In order to ease the pressures for hospitals during the autonomy process and prevent possible negative phenomena, some work needs to be done. First is classifying health units to ensure that hospital autonomy is performed in line with their financial capacity. Those not capable of their own regular expenditure for normal operations should not be subject to hospital autonomy.
For multi-functional district-level health centres, the state must continue spending on preventive healthcare, health improvement, food safety, population, and operation of communal-level clinics. Second is continuing to perform by roadmap of correct and full calculation of medical service prices so that hospitals have sufficient financial sources to increase revenues and quality of services.
Thirdly, hospital-related regulations and the guidelines on professional knowledge and technical processes must be completed. Last is intensifying checks and inspections on enforcement of professional specialised processes, quality indexes, and financial management, while strictly handling possible violations.
Regarding autonomy performance, while prices are not yet fully accounted for in hospital fees, units should differentiate kinds of services: providing services as requested by the state, and customised services, which they can make correct and full calculation of hospital fees.
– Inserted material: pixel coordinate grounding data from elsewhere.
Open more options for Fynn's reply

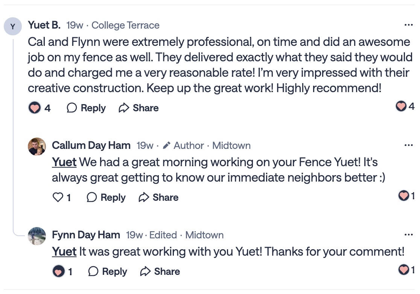[408, 235]
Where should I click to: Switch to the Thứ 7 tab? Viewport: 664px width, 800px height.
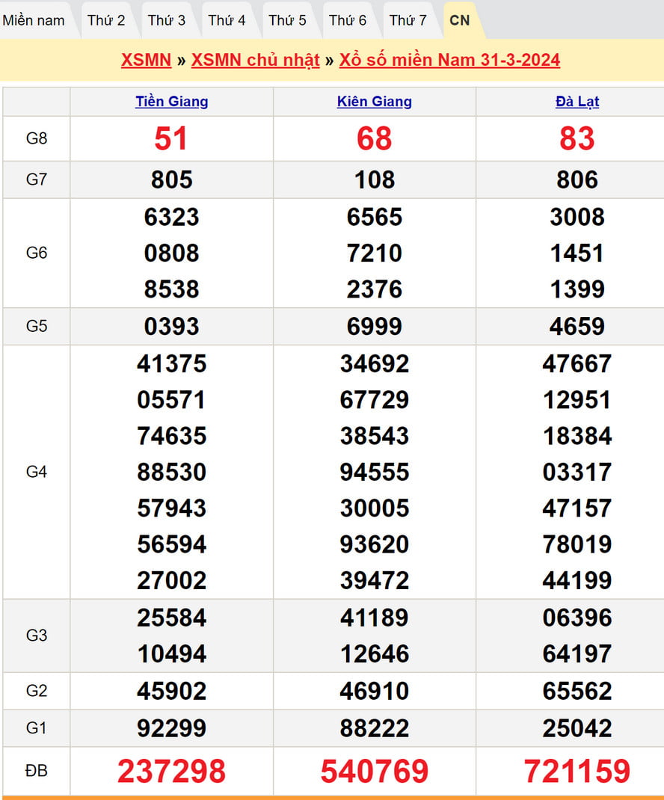pyautogui.click(x=408, y=20)
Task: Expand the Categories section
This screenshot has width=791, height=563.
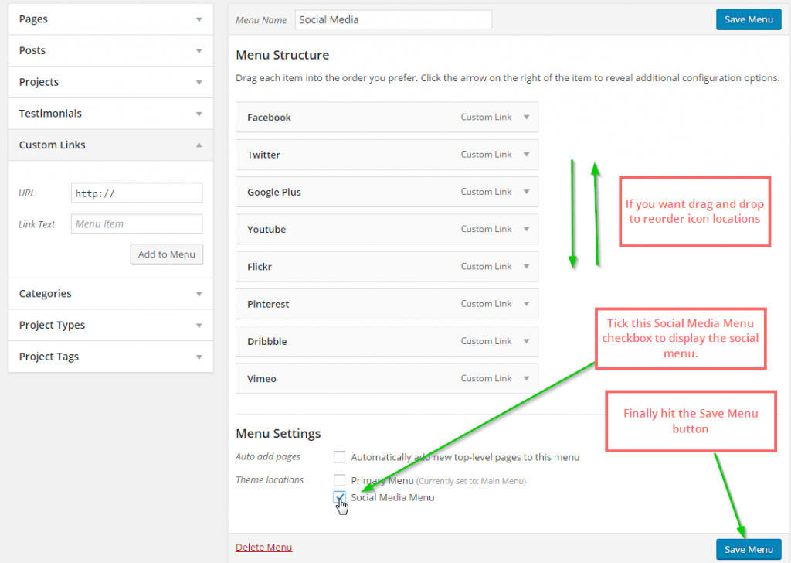Action: click(110, 293)
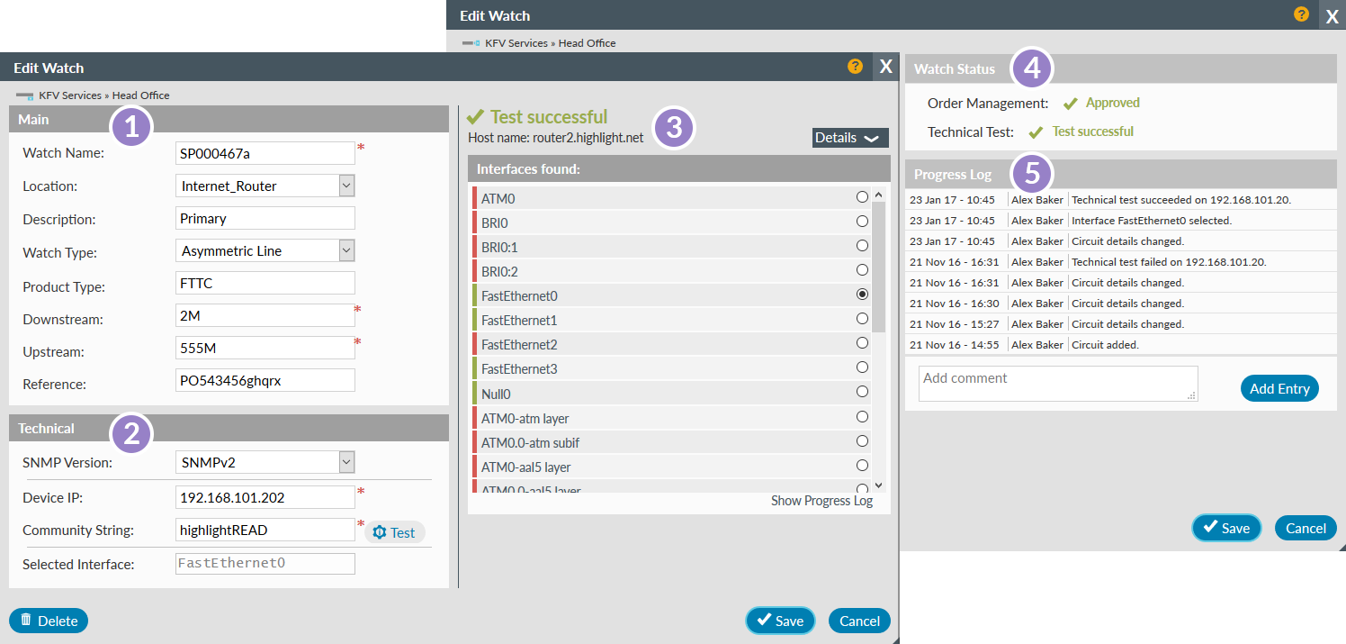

In terms of organisation of apparatus, it is necessary to have regulations and detailed guidelines on mergers, establishment, and insolvency of units of state-owned hospitals. These units can practice autonomy when they are able to ensure regular expenditure, or regular expenditure and investment capital.
It is also necessary to have specific regulations on the number of people in and out of state payroll, making it the foundation to reduce the number of people in state payroll in line with Resolution 19, while allowing public hospitals having the financial resources to decide the number of staff not in state payroll to have capable manpower for normal operation and development.
Continuing the roadmap of carrying out correct and full calculation of medical service prices to ensure that medical staff receive appropriate payment is also crucial. In addition, there should be specific guidelines on establishment of joint ventures and cooperation investment contracts among hospitals, including state-owned ones, or between state-run hospitals and private ones.